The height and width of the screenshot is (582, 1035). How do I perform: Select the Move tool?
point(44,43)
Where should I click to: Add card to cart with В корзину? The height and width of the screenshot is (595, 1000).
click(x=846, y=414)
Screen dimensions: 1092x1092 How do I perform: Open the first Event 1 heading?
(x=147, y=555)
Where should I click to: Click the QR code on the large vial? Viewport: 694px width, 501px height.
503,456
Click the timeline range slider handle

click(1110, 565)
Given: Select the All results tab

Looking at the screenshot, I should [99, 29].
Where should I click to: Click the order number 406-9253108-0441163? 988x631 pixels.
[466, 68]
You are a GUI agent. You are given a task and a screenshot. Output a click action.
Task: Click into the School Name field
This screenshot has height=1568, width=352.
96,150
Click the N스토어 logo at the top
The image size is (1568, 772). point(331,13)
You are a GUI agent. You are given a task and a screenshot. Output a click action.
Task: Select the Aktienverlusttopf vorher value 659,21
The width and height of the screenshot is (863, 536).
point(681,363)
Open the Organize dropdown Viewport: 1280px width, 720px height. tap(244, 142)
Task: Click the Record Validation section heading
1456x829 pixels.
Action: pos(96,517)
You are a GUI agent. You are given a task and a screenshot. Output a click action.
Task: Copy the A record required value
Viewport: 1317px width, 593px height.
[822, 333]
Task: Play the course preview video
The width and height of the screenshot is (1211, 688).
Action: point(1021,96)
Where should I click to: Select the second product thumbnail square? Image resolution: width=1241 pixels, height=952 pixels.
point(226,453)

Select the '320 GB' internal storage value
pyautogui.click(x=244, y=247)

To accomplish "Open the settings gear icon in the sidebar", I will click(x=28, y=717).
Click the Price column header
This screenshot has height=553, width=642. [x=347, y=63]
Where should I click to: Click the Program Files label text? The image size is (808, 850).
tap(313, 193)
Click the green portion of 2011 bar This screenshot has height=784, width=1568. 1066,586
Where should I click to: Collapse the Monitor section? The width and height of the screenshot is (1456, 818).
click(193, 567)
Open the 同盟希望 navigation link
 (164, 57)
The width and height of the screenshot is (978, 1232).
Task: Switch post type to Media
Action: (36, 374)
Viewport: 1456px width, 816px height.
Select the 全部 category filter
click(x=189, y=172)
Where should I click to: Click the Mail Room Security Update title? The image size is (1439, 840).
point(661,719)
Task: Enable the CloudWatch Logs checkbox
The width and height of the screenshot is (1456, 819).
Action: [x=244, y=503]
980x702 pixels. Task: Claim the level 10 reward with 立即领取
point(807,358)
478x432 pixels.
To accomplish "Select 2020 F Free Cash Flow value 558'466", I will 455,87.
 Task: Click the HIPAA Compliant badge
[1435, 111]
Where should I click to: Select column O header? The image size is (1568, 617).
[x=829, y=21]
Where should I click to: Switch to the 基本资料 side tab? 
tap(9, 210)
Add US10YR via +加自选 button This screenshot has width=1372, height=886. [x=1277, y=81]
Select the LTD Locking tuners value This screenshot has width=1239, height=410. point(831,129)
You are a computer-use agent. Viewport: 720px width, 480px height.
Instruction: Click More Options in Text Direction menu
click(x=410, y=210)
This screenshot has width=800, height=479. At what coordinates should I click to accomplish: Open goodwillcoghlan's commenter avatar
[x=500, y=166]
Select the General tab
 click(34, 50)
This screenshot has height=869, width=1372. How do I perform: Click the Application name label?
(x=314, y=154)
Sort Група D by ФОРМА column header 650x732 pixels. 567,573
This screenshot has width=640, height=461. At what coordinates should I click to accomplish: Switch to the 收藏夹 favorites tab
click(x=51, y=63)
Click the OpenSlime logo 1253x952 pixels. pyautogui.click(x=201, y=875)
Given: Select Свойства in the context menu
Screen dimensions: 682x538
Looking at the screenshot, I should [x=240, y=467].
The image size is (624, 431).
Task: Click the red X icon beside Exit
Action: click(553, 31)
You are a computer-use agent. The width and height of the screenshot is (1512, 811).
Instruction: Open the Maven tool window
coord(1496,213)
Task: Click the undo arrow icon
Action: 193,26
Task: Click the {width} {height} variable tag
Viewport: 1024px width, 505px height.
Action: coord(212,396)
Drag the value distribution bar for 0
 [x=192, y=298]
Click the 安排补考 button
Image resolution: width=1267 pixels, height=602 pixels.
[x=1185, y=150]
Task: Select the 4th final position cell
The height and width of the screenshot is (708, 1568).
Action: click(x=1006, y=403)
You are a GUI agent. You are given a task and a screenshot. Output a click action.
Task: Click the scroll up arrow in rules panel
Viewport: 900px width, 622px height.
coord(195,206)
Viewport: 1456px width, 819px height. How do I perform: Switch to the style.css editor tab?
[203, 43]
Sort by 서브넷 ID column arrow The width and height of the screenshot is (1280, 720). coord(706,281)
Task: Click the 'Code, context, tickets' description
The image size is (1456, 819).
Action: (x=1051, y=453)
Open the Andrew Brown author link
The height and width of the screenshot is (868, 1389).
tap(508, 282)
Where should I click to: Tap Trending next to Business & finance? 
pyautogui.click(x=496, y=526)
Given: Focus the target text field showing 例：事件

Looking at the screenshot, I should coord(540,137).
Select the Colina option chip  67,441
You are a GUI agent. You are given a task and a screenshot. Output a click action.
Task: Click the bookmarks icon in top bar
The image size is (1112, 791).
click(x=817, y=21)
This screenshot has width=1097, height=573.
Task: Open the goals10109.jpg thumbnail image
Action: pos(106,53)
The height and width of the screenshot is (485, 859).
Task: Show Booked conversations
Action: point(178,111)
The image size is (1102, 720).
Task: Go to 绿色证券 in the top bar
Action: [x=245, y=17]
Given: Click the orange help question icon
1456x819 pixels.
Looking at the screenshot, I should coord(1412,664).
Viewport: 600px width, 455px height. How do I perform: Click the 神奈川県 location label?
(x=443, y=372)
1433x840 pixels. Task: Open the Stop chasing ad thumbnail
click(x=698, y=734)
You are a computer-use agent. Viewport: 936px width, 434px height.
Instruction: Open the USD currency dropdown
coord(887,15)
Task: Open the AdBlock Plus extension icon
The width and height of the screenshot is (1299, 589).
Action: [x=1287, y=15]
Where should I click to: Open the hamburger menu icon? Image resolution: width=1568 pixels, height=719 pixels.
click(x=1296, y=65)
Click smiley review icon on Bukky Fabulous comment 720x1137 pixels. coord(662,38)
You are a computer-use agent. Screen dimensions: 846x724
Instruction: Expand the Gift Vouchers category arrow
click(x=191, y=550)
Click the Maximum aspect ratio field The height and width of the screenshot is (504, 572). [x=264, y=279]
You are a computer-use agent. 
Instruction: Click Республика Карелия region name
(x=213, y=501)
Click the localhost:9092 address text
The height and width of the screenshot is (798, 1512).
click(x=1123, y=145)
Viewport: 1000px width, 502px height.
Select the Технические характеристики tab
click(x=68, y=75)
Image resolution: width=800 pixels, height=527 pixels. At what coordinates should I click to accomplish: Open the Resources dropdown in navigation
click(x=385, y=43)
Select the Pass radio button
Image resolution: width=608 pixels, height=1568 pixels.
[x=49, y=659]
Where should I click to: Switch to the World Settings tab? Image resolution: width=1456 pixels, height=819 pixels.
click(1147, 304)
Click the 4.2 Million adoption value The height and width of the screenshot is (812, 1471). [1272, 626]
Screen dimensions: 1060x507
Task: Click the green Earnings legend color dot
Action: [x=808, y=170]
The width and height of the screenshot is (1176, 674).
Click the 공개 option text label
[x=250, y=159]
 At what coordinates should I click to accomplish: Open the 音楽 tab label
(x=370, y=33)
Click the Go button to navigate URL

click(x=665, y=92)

▶ [What this task involves]: Rewrite the records starting at the line containing "Where should I click to: Collapse" and ending at the line containing "tap(9, 210)" as a numbered list, leaving out blank lines.

▶ [Answer to this task]:
1. Where should I click to: Collapse the Monitor section? The width and height of the screenshot is (1456, 818).
2. click(193, 567)
3. Open the 同盟希望 navigation link
4.  (164, 57)
5. The width and height of the screenshot is (978, 1232).
6. Task: Switch post type to Media
7. Action: (36, 374)
8. Viewport: 1456px width, 816px height.
9. Select the 全部 category filter
10. click(x=189, y=172)
11. Where should I click to: Click the Mail Room Security Update title? The image size is (1439, 840).
12. point(661,719)
13. Task: Enable the CloudWatch Logs checkbox
14. The width and height of the screenshot is (1456, 819).
15. Action: [x=244, y=503]
16. 980x702 pixels. Task: Claim the level 10 reward with 立即领取
17. point(807,358)
18. 478x432 pixels.
19. To accomplish "Select 2020 F Free Cash Flow value 558'466", I will 455,87.
20.  Task: Click the HIPAA Compliant badge
21. [1435, 111]
22. Where should I click to: Select column O header? The image size is (1568, 617).
23. [x=829, y=21]
24. Where should I click to: Switch to the 基本资料 side tab? 
25. tap(9, 210)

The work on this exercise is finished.